I may be slow to keep up, but I certainly won’t be forgetting The Brothers just because they’re gone. I grew up in the same time and place as the Allmans, went to the same high school, walked the same beaches, breathed the same salt air. I didn’t know them personally, but nonetheless….
A few bars in to any Allman Brothers tune and I’m transported in time. I’m 17 again, standing on the beach at night, under the stars, the gentle roar of the waves in my ears, the salt air on my face, smokin a big joint with a friend, leaving normal where it belongs, behind.

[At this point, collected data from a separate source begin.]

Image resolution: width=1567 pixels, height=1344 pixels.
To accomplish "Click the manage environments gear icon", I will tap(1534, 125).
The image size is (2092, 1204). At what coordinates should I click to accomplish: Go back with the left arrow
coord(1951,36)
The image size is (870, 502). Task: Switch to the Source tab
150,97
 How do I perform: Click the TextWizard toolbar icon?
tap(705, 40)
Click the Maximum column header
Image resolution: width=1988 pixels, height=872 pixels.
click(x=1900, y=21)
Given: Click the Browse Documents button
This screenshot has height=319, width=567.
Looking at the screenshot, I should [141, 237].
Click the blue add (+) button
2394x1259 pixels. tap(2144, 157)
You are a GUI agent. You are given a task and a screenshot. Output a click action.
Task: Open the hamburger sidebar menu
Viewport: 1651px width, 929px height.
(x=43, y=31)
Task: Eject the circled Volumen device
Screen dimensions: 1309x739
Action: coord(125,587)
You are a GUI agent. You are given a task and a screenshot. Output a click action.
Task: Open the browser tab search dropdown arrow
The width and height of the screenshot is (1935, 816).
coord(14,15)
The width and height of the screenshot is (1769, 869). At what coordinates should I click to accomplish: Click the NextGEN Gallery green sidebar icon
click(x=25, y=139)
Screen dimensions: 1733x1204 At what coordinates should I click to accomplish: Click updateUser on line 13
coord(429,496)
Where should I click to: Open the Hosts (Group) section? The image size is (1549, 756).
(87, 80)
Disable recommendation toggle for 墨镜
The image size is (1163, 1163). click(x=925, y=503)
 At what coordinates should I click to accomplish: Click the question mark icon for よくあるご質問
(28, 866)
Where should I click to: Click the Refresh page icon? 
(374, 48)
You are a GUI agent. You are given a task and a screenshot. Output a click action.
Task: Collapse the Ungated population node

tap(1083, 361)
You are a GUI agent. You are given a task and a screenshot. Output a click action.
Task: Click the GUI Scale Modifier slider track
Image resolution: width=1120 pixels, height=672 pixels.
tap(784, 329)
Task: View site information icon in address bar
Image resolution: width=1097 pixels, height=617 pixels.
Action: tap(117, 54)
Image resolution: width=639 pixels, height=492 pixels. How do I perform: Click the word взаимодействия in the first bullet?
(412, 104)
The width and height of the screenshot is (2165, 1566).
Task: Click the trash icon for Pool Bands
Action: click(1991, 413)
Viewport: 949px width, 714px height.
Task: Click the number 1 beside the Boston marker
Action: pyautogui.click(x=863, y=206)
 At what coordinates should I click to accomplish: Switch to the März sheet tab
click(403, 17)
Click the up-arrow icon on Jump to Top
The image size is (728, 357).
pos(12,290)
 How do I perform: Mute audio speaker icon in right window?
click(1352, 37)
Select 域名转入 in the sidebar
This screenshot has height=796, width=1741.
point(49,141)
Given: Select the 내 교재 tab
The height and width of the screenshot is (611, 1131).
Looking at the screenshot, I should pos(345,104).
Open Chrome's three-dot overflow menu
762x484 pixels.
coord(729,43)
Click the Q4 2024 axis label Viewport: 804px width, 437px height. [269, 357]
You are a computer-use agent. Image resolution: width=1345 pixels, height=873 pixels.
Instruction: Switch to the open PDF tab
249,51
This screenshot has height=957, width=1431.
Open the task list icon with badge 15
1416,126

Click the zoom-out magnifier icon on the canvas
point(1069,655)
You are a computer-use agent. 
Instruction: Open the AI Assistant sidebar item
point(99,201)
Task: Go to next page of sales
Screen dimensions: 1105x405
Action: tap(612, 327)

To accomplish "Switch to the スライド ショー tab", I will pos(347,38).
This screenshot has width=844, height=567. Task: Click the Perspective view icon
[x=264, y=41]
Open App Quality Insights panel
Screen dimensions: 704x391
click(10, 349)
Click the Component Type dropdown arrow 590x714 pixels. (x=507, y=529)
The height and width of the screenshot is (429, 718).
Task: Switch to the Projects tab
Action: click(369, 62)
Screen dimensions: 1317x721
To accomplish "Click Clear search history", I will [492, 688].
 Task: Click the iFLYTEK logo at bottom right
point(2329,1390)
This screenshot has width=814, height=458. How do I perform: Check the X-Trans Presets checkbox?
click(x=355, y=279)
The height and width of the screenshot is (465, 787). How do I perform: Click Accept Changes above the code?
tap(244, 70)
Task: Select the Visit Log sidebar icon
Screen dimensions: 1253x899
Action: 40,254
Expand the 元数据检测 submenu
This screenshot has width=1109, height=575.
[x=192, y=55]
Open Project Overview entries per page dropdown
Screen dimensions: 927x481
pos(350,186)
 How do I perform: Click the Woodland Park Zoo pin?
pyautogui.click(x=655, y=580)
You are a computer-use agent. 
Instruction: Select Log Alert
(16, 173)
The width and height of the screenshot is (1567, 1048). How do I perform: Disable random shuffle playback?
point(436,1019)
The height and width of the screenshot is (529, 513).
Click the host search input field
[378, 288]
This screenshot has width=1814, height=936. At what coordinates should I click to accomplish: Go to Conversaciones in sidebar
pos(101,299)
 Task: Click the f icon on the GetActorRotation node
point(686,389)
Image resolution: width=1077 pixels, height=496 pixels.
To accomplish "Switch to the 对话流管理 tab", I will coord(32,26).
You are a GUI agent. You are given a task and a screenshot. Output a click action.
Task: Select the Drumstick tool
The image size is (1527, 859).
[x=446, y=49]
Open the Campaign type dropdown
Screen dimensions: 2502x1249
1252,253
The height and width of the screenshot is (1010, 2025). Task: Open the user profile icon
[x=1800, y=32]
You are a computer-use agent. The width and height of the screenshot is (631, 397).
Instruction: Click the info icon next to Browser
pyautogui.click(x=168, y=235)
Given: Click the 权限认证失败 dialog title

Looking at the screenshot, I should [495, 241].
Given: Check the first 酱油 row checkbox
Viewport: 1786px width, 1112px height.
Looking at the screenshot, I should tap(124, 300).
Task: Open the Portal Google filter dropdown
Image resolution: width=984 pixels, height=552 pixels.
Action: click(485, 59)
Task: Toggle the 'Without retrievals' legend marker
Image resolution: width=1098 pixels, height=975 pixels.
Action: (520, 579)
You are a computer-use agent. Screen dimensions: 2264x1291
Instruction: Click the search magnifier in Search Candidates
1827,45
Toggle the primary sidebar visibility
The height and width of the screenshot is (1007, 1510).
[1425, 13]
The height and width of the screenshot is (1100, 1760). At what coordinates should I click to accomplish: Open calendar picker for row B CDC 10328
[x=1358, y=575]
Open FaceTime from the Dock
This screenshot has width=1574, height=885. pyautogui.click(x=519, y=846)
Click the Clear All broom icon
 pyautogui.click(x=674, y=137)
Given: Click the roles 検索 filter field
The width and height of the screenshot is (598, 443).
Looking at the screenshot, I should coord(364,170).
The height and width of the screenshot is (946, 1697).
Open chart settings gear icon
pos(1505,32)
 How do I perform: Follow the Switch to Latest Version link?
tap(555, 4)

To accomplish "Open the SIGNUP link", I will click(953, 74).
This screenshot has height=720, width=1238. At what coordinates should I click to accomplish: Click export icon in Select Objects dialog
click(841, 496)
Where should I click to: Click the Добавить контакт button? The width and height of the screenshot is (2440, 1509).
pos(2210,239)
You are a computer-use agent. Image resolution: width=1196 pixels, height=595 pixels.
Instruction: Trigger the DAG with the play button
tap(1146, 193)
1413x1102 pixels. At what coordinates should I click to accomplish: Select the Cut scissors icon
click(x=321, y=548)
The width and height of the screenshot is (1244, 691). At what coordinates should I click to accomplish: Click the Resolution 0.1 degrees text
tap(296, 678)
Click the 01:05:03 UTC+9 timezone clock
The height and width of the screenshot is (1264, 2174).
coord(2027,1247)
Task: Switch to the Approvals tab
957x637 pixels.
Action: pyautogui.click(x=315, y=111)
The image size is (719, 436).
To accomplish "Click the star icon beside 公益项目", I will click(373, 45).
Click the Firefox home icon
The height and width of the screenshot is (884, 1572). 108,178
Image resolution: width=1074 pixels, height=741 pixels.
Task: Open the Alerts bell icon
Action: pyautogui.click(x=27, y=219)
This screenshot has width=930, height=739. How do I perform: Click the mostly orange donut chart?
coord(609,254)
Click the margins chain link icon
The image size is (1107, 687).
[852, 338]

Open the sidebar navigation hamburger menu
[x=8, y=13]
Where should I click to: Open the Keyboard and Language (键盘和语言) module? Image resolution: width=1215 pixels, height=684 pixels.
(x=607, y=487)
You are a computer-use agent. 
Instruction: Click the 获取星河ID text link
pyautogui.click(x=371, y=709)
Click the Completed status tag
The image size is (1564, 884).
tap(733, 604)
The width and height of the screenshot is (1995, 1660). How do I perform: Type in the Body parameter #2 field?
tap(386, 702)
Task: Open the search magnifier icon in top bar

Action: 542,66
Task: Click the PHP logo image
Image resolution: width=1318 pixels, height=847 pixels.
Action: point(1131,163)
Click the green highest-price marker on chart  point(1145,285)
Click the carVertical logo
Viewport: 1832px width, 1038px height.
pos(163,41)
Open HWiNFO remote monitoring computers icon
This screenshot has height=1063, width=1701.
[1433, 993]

It’s not just the music. It’s the way Gregg Allman walked, the way he held his body, the clothes, the hair, the attitude, a lot of cool, probably too much, a little aloof, trying to be a nice guy, not always making it. It’s the vibe of a time and place now gone, but still available in the chorus of a song, in the way someone looks over the top of their sunglasses.
Daytona Beach Florida, 1969. The boardwalk, Main Street, the motorcycles, the #!#%^@ tourists everywhere, 30 miles of hotels, driving on the beach, twenty lanes wide. The Intracoastal Waterway that you happily crossed any time you wanted to go almost anywhere in town.
The sunglasses. The drugs. The passionate pursuit of cool, which turned out to not really be all that cool. Oh well, who knew? Not teenagers. And who can blame them?
Riding down the beach in a 1940s era sedan so long you had to hail a cab to get from the front seat to the back seat. Steve Miller blasting Space Cowboy out over the car radio. Yea, when you’re 17 and have just smoked a handful of joints with your stoner pals while cruising down the endless beach, checking out 7 billion chicks in their little tourist bathing suits, all hoping for an out of town adventure that nobody back home would learn about, you may not be a Space Cowboy, but you sure feel like one.
As soon as I got the chance, I left it all behind, a decision I’ve never regretted.
But what I didn’t fully grasp until I became an old man running out of time is that you can’t ever really leave your youth behind, because you take it with you everywhere you go every day for the rest of your life. Sure, it usually hides behind the now, leaving you some elbow room to keep on living. But one’s youth never fully dies. For me, it waits patiently behind the scenes, until the first few bars of any Allman Brothers tune.